- Opening Delimiter -

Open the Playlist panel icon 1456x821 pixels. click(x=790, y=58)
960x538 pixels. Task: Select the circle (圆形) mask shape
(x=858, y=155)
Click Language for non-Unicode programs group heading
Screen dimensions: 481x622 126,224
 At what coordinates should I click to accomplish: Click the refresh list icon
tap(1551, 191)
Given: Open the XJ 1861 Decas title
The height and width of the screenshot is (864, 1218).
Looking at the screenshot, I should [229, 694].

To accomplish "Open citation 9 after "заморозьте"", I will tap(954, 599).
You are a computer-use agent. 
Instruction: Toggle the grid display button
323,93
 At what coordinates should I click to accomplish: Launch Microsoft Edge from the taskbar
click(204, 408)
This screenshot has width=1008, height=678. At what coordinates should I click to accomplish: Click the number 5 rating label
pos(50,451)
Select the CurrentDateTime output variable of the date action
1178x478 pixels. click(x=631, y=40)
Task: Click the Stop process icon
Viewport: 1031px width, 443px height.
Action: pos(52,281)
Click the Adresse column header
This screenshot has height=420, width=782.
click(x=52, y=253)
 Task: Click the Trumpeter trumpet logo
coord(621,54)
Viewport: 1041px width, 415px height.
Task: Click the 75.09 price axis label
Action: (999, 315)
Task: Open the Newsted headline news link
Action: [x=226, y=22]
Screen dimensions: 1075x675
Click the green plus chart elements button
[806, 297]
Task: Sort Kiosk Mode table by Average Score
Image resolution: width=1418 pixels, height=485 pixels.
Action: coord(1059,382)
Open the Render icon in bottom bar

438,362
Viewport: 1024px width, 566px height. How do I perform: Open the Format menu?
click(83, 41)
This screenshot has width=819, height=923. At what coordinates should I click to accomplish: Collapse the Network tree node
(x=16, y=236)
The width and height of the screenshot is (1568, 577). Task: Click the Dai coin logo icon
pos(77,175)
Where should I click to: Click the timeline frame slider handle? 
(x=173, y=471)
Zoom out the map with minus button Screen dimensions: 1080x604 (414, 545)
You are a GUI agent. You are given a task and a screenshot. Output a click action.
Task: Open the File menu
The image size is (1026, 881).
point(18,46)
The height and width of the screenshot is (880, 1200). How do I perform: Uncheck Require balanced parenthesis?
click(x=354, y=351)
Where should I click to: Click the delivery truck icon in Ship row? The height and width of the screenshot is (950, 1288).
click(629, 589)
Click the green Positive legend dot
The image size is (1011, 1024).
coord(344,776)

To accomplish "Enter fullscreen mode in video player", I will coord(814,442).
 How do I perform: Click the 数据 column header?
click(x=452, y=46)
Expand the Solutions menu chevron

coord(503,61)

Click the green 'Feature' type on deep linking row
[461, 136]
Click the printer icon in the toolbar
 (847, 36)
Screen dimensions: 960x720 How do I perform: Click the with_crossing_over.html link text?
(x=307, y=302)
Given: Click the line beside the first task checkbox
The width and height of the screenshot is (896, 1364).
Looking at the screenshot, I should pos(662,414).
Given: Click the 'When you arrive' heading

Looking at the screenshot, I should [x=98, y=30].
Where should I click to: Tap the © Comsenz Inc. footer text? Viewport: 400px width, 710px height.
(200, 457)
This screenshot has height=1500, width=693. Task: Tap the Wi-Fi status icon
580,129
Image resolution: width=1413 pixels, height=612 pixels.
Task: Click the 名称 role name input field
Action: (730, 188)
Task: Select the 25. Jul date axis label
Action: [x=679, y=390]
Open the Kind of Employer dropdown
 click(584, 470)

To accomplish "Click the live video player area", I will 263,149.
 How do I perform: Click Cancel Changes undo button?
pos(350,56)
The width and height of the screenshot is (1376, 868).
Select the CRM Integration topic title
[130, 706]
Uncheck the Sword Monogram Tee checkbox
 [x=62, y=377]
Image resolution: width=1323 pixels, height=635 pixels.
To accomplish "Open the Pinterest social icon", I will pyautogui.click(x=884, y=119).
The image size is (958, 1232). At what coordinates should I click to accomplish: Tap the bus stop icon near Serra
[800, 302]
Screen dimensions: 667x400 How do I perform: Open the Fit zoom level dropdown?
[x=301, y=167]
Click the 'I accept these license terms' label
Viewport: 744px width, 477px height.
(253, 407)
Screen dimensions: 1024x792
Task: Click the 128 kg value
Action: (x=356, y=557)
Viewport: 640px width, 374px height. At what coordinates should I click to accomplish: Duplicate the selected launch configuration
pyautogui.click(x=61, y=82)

- Closing Delimiter -

- **Directions for this task**
Among the entries above, locate the lines containing "Click the printer icon in the toolbar" and "Given: Click the line", and transcribe exactly those two lines and all lines between.

- **Answer box**
Click the printer icon in the toolbar
 (847, 36)
Screen dimensions: 960x720 How do I perform: Click the with_crossing_over.html link text?
(x=307, y=302)
Given: Click the line beside the first task checkbox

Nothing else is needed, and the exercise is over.